Shared ownership and transparent workflows significantly reduce internal clarification loops. Flex-Tec estimates internal follow-up traffic dropped by more than 40%, even before full company-wide adoption.

Instead of chasing status updates, teams focus on resolution. Customers noticed the difference early, offering positive feedback in the first few months after implementation. Escalations also declined as issues are now addressed more quickly and consistently.

“Major companies have actually asked us what we use and how we leverage the tool [Front],” Jakari says. “Even our parent company, Electrical Components International, wanted in, significantly expanding our Front deployment.”

Onboarding time shortened by roughly one week

Front also streamlined ramp time for new customer service representatives. What previously took two to four weeks now takes roughly a week less, depending on role complexity. Context no longer lives in individual inboxes, but inside the workflow, making it easier for new team members to understand history, ownership, and expectations from day one.

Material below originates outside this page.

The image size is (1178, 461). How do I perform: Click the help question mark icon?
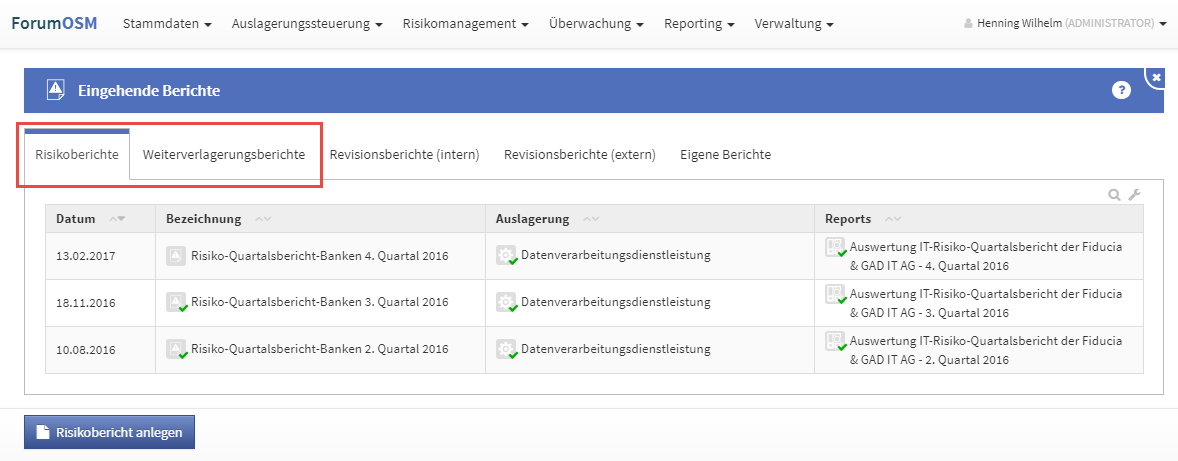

Positioned for full organizational rollout in 2026

Front is now expanding beyond customer service into additional functional teams, with automated assignment rules routing emails to the right owners without manual triage. “At first, we thought we’d just have customer service in Front,” Jakari says. “Now we want to get everybody in the organization involved.”

With a full rollout planned for 2026, Flex-Tec is standardizing how manufacturing work moves across facilities, ensuring growth doesn’t recreate the inefficiencies of the past.